We will have 3 sources of data
- We poll every store roughly every hour and have data about whether the store was active or not in a CSV. The CSV has 3 columns (
store_id, timestamp_utc, status
) where status is active or inactive. All timestamps are in UTC- Data can be found in CSV format here
- We have the business hours of all the stores - schema of this data is
store_id, dayOfWeek(0=Monday, 6=Sunday), start_time_local, end_time_local
- These times are in the local time zone
- If data is missing for a store, assume it is open 24*7
- Data can be found in CSV format here
- Timezone for the stores - schema is
store_id, timezone_str
- If data is missing for a store, assume it is America/Chicago
- This is used so that data sources 1 and 2 can be compared against each other.
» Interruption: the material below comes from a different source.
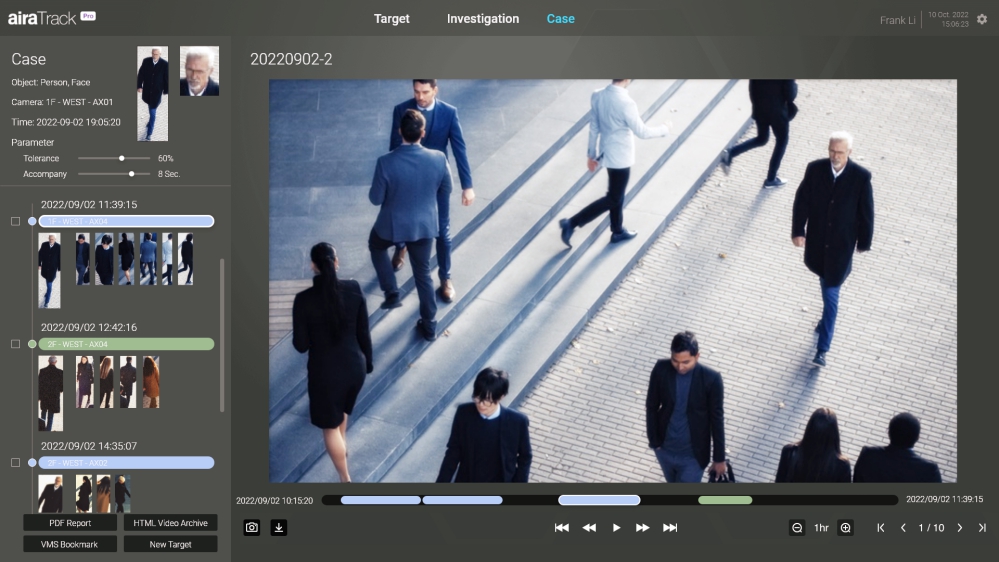Switch to the Investigation tab
This screenshot has width=999, height=562.
pyautogui.click(x=483, y=19)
- Data can be found in CSV format here
We want to output a report to the user that has the following schema
store_id, uptime_last_hour(in minutes), uptime_last_day(in hours), update_last_week(in hours), downtime_last_hour(in minutes), downtime_last_day(in hours), downtime_last_week(in hours)
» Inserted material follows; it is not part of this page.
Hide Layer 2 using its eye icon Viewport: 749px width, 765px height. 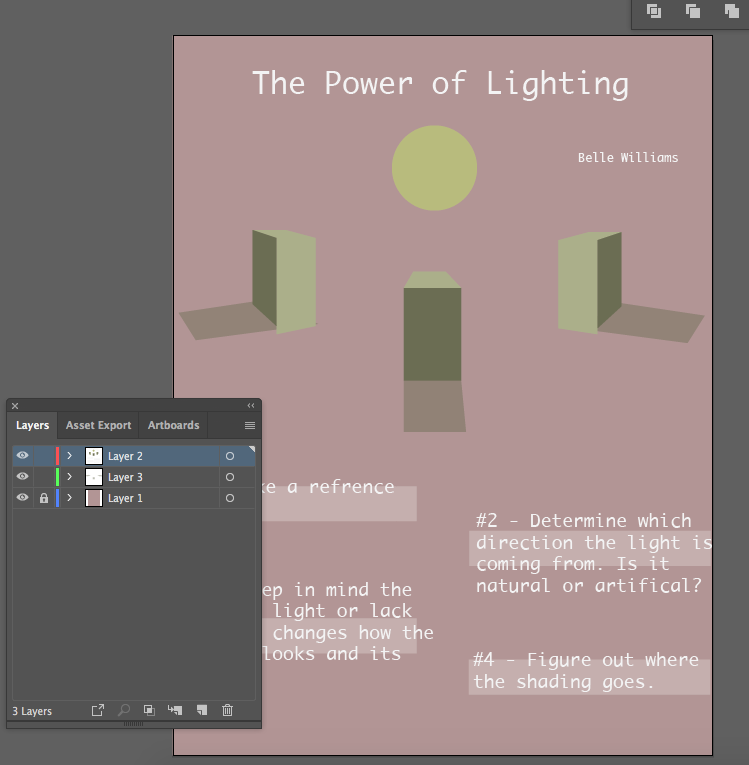tap(22, 456)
- Uptime and downtime should only include observations within business hours.
- You need to extrapolate uptime and downtime based on the periodic polls we have ingested, to the entire time interval.
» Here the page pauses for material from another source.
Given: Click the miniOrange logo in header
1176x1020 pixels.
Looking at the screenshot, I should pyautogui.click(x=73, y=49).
- eg, business hours for a store are 9 AM to 12 PM on Monday
- we only have 2 observations for this store on a particular date (Monday) in our data at 10:14 AM and 11:15 AM
- we need to fill the entire business hours interval with uptime and downtime from these 2 observations based on some sane interpolation logic
- eg, business hours for a store are 9 AM to 12 PM on Monday
Note: The data we have given is a static data set, so you can hard code the current timestamp to be the max timestamp among all the observations in the first CSV.
- Tech : Python Starlette framework and PostgreSQL database. Hanlded report generation as task using celery and RabbitMQ
- /trigger_report endpoint that will trigger report generation from the data provided (stored in DB)
- No input
- Output - report_id (random string)
- report_id will be used for polling the status of report completion
- /get_report endpoint that will return the status of the report or the csv
- Input - report_id
- Output
- if report generation is not complete, return “Running” as the output
- if report generation is complete, return “Complete” along with the CSV file with the schema described above.
- Clone the repo
- Intsall poetry using
pip3 install poerty
- Install modules used in the project using
poetry update
- Install the project
poetry install
- Setup DataBase, Table and load the initial data from CSV
python3 {full_file_path_models.py}
- Start the server using
uvicorn server:app
- Start celery in another terminal
celery -A tasks.celery worker --concurrency 4 --loglevel=info
(add-P solo
if windows)